ASSIGNMENT: Copy out every line of the records where the string "dropdown" occurs.

DATA TO PROCESS:
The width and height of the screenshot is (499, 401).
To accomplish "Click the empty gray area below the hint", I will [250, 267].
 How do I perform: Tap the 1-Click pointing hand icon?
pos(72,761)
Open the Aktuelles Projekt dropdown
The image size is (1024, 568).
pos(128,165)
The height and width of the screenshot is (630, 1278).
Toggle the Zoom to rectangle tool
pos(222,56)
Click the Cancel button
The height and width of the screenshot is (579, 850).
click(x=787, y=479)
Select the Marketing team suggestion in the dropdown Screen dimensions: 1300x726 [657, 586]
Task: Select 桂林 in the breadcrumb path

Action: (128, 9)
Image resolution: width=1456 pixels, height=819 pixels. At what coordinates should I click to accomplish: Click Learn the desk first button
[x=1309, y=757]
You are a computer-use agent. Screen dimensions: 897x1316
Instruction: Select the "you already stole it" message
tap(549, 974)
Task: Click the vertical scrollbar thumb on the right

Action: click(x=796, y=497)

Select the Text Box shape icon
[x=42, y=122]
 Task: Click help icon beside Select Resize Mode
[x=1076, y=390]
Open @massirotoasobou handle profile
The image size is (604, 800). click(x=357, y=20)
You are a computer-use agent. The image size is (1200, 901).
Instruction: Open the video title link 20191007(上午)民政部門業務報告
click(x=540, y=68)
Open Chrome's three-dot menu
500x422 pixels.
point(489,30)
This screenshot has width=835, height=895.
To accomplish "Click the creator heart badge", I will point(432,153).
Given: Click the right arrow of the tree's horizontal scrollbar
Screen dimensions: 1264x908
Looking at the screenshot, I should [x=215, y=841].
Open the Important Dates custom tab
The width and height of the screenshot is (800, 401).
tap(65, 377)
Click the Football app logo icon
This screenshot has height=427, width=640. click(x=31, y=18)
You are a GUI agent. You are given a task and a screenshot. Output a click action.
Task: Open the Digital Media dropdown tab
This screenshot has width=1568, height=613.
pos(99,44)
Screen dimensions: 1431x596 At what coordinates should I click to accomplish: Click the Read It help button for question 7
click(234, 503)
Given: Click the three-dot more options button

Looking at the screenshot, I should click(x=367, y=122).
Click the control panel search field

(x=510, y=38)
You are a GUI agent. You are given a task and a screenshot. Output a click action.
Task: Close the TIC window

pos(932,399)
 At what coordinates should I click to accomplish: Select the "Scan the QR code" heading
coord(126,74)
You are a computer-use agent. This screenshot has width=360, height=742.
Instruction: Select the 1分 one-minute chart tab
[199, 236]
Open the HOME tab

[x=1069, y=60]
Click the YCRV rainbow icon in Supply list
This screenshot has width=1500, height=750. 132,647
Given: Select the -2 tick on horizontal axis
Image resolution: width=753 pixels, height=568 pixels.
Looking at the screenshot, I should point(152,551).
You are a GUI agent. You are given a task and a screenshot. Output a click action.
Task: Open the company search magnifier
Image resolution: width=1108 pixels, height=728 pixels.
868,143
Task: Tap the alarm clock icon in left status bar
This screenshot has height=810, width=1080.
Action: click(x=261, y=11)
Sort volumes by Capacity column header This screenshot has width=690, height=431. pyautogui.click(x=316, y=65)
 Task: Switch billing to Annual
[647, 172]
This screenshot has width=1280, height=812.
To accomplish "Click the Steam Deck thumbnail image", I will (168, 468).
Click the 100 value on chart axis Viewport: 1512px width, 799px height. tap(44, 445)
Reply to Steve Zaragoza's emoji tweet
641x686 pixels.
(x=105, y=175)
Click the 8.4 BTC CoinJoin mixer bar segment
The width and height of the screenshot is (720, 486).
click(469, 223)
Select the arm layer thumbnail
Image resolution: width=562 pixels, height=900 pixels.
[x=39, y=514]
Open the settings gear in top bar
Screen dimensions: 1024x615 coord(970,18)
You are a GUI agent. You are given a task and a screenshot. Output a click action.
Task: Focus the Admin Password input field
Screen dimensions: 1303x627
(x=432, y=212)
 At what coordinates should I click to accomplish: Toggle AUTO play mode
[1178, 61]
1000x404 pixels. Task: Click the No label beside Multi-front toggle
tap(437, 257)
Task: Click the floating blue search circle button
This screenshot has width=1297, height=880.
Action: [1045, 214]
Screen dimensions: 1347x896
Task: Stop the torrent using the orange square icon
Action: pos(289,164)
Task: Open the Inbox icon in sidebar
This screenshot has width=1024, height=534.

TASK RESULT:
Open the Aktuelles Projekt dropdown
Select the Marketing team suggestion in the dropdown Screen dimensions: 1300x726 [657, 586]
Task: Open the Digital Media dropdown tab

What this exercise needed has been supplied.